▸ STATED TASK
Rewrite all of the material below, substituting "Privacy Notice" for every occurrence of "Privacy Policy" and keeping everything else unchanged.

>> begin EXTRACTED RECORDS

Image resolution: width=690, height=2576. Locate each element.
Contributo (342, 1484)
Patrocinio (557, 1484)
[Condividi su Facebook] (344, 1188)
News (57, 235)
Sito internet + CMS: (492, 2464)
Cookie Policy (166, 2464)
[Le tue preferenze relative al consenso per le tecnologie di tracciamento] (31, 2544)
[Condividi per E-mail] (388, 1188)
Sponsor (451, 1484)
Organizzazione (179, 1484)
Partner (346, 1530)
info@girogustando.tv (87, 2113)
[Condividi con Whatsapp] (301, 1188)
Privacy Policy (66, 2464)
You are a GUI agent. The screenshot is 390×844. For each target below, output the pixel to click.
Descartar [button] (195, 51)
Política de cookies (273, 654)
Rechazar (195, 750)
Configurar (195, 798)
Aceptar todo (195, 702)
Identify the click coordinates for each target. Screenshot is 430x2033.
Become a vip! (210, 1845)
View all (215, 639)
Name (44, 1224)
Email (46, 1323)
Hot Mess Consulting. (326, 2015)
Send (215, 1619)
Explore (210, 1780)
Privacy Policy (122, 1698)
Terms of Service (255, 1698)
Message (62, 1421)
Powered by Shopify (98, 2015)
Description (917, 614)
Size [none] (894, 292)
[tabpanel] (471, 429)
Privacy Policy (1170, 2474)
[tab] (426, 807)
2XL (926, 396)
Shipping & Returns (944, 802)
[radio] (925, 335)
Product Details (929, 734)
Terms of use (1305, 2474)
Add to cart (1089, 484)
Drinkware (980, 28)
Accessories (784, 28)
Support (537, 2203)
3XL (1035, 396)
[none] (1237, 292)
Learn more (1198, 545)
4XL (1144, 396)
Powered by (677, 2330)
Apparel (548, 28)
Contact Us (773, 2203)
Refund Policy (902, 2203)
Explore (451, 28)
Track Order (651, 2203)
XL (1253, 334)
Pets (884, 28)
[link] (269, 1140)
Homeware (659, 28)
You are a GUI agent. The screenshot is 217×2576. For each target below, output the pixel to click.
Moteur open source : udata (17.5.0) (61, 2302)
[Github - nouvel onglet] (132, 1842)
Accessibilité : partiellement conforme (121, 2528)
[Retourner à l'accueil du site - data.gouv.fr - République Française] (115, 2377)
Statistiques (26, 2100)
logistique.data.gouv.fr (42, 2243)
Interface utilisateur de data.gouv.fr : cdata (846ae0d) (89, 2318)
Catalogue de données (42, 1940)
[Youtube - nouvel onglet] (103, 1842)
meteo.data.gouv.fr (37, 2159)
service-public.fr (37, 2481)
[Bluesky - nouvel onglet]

>> end EXTRACTED RECORDS

▸ RESULT FOR THIS TASK
Image resolution: width=690, height=2576. Locate each element.
Contributo (342, 1484)
Patrocinio (557, 1484)
[Condividi su Facebook] (344, 1188)
News (57, 235)
Sito internet + CMS: (492, 2464)
Cookie Policy (166, 2464)
[Le tue preferenze relative al consenso per le tecnologie di tracciamento] (31, 2544)
[Condividi per E-mail] (388, 1188)
Sponsor (451, 1484)
Organizzazione (179, 1484)
Partner (346, 1530)
info@girogustando.tv (87, 2113)
[Condividi con Whatsapp] (301, 1188)
Privacy Notice (66, 2464)
You are a GUI agent. The screenshot is 390×844. For each target below, output the pixel to click.
Descartar [button] (195, 51)
Política de cookies (273, 654)
Rechazar (195, 750)
Configurar (195, 798)
Aceptar todo (195, 702)
Identify the click coordinates for each target. Screenshot is 430x2033.
Become a vip! (210, 1845)
View all (215, 639)
Name (44, 1224)
Email (46, 1323)
Hot Mess Consulting. (326, 2015)
Send (215, 1619)
Explore (210, 1780)
Privacy Notice (122, 1698)
Terms of Service (255, 1698)
Message (62, 1421)
Powered by Shopify (98, 2015)
Description (917, 614)
Size [none] (894, 292)
[tabpanel] (471, 429)
Privacy Notice (1170, 2474)
[tab] (426, 807)
2XL (926, 396)
Shipping & Returns (944, 802)
[radio] (925, 335)
Product Details (929, 734)
Terms of use (1305, 2474)
Add to cart (1089, 484)
Drinkware (980, 28)
Accessories (784, 28)
Support (537, 2203)
3XL (1035, 396)
[none] (1237, 292)
Learn more (1198, 545)
4XL (1144, 396)
Powered by (677, 2330)
Apparel (548, 28)
Contact Us (773, 2203)
Refund Policy (902, 2203)
Explore (451, 28)
Track Order (651, 2203)
XL (1253, 334)
Pets (884, 28)
[link] (269, 1140)
Homeware (659, 28)
You are a GUI agent. The screenshot is 217×2576. For each target below, output the pixel to click.
Moteur open source : udata (17.5.0) (61, 2302)
[Github - nouvel onglet] (132, 1842)
Accessibilité : partiellement conforme (121, 2528)
[Retourner à l'accueil du site - data.gouv.fr - République Française] (115, 2377)
Statistiques (26, 2100)
logistique.data.gouv.fr (42, 2243)
Interface utilisateur de data.gouv.fr : cdata (846ae0d) (89, 2318)
Catalogue de données (42, 1940)
[Youtube - nouvel onglet] (103, 1842)
meteo.data.gouv.fr (37, 2159)
service-public.fr (37, 2481)
[Bluesky - nouvel onglet]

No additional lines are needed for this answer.